Configure the following:
common.loader=${catalina.base}/lib,${catalina.base}/lib/*.jar,${catalina.home}/lib,${catalina.home}/lib/*.jar,${catalina.home}/../lib/*.jar,/usr/lib/hadoop/*.jar,/usr/lib/hadoop/lib/*.jar,/usr/lib/hadoop-hdfs/*.jar,/usr/lib/hadoop-hdfs/lib/*.jar,/usr/lib/hadoop-mapreduce/*.jar,/usr/lib/hadoop-mapreduce/lib/*.jar,/usr/lib/hadoop-yarn/*.jar,/usr/lib/hadoop-yarn/lib/*.jar
To:
common.loader=${catalina.base}/lib,${catalina.base}/lib/*.jar,${catalina.home}/lib,${catalina.home}/lib/*.jar,${catalina.home}/../lib/*.jar,/home/hadoop/hadoop-2.2.0/share/hadoop/common/*.jar,/home/hadoop/hadoop-2.2.0/share/hadoop/common/lib/*.jar,/home/hadoop/hadoop-2.2.0/share/hadoop/hdfs/*.jar,/home/hadoop/hadoop-2.2.0/share/hadoop/hdfs/lib/*.jar,/home/hadoop/hadoop-2.2.0/share/hadoop/mapreduce/*.jar,/home/hadoop/hadoop-2.2.0/share/hadoop/mapreduce/lib/*.jar,/home/hadoop/hadoop-2.2.0/share/hadoop/tools/*.jar,/home/hadoop/hadoop-2.2.0/share/hadoop/tools/lib/*.jar,/home/hadoop/hadoop-2.2.0/share/hadoop/yarn/*.jar,/home/hadoop/hadoop-2.2.0/share/hadoop/yarn/lib/*.jar,/home/hadoop/hadoop-2.2.0/share/hadoop/httpfs/tomcat/lib/*.jar
(3) Modify Environment Variables
Because sqoop2 and Hadoop are both hadoop users and the home Directory of hadoop users is/home/hadoop, you can directly modify/home/hadoop/. bash_profile and append the following content at the end of the file:
export SQOOP_HOME=/home/hadoop/sqoop-1.99.4-bin-hadoop200 export PATH=$SQOOP_HOME/bin:$PATH export CATALINA_HOME=$SQOOP_HOME/server export LOGDIR=$SQOOP_HOME/logs
Of course, after completing the above modification, You need to execute commands under the hadoop user to make the configuration take effect:
source /home/hadoop/.bash_profile
(4) test sqoop2
Now you can try sqoop2 available unavailable, enter the directory/home/hadoop/sqoop-1.99.4-bin-hadoop200/bin to execute the following command to experience.
Start sqoop2 services:./sqoop2-server start
Go to the Client's shell environment:./sqoop2-shell
Connect the Client to the server: set server -- host 127.0.0.1 -- port 12000 -- webapp sqoop
For other links and jobs, refer:
Http://sqoop.apache.org/docs/1.99.5/CommandLineClient.html:
SQOOP2 does not know why.
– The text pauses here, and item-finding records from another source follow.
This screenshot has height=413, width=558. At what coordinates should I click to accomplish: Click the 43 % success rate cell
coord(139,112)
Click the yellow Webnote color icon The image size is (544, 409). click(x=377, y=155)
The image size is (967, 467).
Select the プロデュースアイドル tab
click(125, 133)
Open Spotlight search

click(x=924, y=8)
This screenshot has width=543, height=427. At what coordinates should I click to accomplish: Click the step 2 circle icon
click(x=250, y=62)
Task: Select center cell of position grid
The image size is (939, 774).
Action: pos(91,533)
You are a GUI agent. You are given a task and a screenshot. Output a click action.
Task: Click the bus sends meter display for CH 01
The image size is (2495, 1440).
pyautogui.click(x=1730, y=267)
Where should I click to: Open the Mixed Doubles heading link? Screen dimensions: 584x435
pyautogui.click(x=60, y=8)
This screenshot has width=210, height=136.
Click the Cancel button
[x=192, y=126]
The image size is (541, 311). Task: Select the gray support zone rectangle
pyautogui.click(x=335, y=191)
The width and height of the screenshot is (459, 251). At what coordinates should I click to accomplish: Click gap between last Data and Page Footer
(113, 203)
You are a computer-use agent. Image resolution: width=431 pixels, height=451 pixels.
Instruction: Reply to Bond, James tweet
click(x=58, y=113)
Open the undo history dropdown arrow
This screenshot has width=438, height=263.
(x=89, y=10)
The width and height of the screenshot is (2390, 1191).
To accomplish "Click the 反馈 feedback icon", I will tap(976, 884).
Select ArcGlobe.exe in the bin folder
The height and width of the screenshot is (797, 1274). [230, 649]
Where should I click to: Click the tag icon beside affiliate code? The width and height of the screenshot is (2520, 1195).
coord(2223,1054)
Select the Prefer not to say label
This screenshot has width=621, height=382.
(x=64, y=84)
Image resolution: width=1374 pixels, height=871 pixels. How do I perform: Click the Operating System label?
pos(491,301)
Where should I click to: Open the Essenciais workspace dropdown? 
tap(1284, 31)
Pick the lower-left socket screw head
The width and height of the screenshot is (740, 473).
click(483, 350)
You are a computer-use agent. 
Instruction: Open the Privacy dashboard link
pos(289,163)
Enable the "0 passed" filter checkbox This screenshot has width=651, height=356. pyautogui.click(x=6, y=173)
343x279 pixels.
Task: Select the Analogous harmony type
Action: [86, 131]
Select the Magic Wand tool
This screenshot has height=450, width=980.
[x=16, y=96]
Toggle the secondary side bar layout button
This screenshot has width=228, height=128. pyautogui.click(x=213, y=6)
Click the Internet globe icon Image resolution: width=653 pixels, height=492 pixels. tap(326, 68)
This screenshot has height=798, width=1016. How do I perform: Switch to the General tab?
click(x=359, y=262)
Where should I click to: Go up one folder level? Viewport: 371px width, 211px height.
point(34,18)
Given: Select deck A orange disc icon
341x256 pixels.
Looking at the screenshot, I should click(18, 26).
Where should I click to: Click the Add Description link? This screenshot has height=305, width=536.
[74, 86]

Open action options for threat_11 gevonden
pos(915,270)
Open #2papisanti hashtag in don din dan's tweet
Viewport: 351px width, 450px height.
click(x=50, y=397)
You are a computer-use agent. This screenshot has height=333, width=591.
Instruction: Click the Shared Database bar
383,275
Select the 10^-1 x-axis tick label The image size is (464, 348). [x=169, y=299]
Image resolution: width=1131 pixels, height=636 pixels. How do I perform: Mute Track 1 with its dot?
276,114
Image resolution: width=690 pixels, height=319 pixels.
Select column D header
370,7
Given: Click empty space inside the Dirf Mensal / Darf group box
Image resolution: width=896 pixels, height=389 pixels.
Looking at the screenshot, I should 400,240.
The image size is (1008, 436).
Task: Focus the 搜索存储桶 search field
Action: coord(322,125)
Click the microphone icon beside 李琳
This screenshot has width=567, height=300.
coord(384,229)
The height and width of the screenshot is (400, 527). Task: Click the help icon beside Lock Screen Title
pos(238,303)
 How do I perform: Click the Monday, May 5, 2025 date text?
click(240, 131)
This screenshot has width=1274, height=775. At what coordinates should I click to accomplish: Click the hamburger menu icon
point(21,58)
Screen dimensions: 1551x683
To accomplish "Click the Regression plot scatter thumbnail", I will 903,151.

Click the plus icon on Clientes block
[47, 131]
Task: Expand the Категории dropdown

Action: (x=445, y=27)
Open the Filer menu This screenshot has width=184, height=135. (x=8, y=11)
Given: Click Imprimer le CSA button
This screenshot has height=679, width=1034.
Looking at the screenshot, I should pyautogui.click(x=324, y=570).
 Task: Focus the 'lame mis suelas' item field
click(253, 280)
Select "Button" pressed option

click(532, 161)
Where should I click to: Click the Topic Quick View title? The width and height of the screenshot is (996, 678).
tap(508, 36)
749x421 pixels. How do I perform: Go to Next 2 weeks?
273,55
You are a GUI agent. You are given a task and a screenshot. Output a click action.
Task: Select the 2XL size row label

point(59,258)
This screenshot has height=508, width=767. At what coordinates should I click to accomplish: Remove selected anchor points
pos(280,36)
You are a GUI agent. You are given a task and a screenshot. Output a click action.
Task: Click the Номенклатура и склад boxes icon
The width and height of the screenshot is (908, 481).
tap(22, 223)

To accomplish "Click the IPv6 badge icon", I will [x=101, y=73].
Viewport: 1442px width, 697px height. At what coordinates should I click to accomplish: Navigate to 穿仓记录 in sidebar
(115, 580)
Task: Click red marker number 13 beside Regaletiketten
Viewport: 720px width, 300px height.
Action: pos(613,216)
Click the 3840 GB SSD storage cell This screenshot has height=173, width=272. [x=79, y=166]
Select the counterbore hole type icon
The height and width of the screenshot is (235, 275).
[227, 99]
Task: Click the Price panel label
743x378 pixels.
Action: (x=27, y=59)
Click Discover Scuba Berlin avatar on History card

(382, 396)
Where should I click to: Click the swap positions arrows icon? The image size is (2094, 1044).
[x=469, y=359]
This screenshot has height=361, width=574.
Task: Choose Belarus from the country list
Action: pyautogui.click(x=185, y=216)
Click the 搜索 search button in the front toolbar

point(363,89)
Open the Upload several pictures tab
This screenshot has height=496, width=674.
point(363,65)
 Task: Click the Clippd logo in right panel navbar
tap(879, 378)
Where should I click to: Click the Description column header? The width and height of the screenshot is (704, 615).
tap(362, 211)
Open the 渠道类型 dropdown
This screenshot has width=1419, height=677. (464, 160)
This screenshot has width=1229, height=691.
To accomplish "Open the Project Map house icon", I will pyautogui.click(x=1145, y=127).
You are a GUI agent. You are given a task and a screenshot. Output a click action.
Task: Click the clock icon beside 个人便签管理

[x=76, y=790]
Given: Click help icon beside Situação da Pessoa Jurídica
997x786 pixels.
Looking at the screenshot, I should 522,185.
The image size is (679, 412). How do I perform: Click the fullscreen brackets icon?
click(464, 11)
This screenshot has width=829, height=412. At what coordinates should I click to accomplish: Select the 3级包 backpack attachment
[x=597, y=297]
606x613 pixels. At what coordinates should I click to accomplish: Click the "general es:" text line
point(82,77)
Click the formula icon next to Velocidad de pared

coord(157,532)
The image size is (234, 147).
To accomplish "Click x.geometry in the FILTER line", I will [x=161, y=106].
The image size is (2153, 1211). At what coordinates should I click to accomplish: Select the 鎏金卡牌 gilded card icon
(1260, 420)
Why can't I find the delimiter number for specifying fields when exporting data from mysql to HDFS! This is a tragedy, so I have to find another way out. Although at this moment I can check the Sqoop2 source code to see if there is any place to set the separator, the quickest way is to try another version, for example, 1.4.5. Otherwise, SQOOP cannot be so famous.
The trial experience of Sqoop1.4.5 is not smooth sailing!